For most of 30 years I’ve been meeting with two friends every Wednesday morning for a cup of something. Very ordinary people we are, we meet in very ordinary places like Panera or Peets, to talk about the vocations of our lives—and then go off into our work another day, taking up the callings and careers that make us “us.”
Over the years our occupations have changed, no longer here-or-there doing this-or-that, but our visions of vocation have only deepened, still asking the same questions, still wrestling with the world, the flesh and the devil for answers that make sense of making sense of what we do and why we do it.
Place matters, more than we know, the contours of our commitments defined by the rootedness of our lives. That we live in the world of Washington DC means that there is something political and public about the vocations that bring us together, binding our hearts and minds through the years. Having chosen to live by the creed of the Clapham community of 225 years ago in England—to choose a neighbor before you choose a house—we work hard at the complex challenges of this city, a city known the world over for its glories and shames, a city which draws people from every corner of the country and the earth who want to put their shoulders to history, longing to change the way the way the world turns out, for blessing and for curse.
Destructive partisanship, naked ambition, short-sighted political fictions—all this and more make this place unique in the world. Neither Sacramento nor Shafter, neither Denver nor Monte Vista, neither Harrisburg nor Beaver Falls, neither Topeka nor Lawrence, and not Bratislava or Nairobi or Singapore or Belfast or Jerusalem or Sydney or Beijing or Mexico City either.
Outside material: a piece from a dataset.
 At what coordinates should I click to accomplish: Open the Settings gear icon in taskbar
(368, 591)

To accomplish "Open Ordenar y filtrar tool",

Where we live and move and have being sets the tables of our lives and labors.
And week after week, year by year we think aloud and together about the questions that are ours, none of which have cheap answers—because the truest truths of the universe cut deeper than the partisan divide, our deepest loyalties are to something more than partisan wins-and-losses.
Todd Deatherage, for example, after years on Capitol Hill and the State Department, gives his life away to the Telos Group, whose mission is to nourish understanding of what seem the most intractable issues of the day, the deep-seated, long-suffering problems that run through the Israeli and Palestinian conflict; and to the cultural consequences of the poison pill that America swallowed generations ago in the slavery of Africans that bubbled into terrible being in our Civil War a century-and-a-half ago, that still plagues our national well-being. Almost no one in the church or the world is willing to ask the hard questions which are at the heart of his life, preferring more partisan loyalties instead.
Mark Rodgers is integral to our life together, a neighbor who has been a friend for most of life. Always the political visionary, after years of leadership on Capitol Hill he formed the Clapham Group and the Wedgwood Circle as ways to bring into being literal and metaphorical “tables” for folk who almost never talk with each other. Both for-profits and non-profits, institutional hopes of both left-and-right give definition to Clapham; while Wedgwood has as its reason-for-being a renewal of the arts and entertainment in America for the sake of the world, since its beginning believing that the culture is upstream from politics—so that the stories and storytellers of our time matter deeply for sake of our life together in America and throughout the world. Singers and songwriters, painters and painting, novelists and novels, films and filmmakers, playwrights and plays, and more upon more, each vision-shaping and reality-defining windows into what it means to be human and into what human flourishing is and must be.
And me? Always the professor at the table, a cup of tea in my hands, thinking with my friends who are my neighbors about the on-the-ground meaning of vocation for our common good, and yes, working away at the questions that are mine about the intersection of faith to vocation to culture.
We are clay-footed people, each of us, seeing something of what is real and true and right, never seeing everything. And though our deepest commitments are held in common, we do not always agree about the particulars of which ideas must have legs for us to get where we need to go. Twined together, we are different and distinct, sometimes fraying at the edges—but trying again next Wednesday, praying for wisdom for the next week.
But these longings bring us together, hoping for more common grace, for more common good, for more common ground, knowing in our bones that our nation’s wellbeing is absolutely dependent upon on it, because cities and societies cannot flourish without these commitments coursing their way through our life together.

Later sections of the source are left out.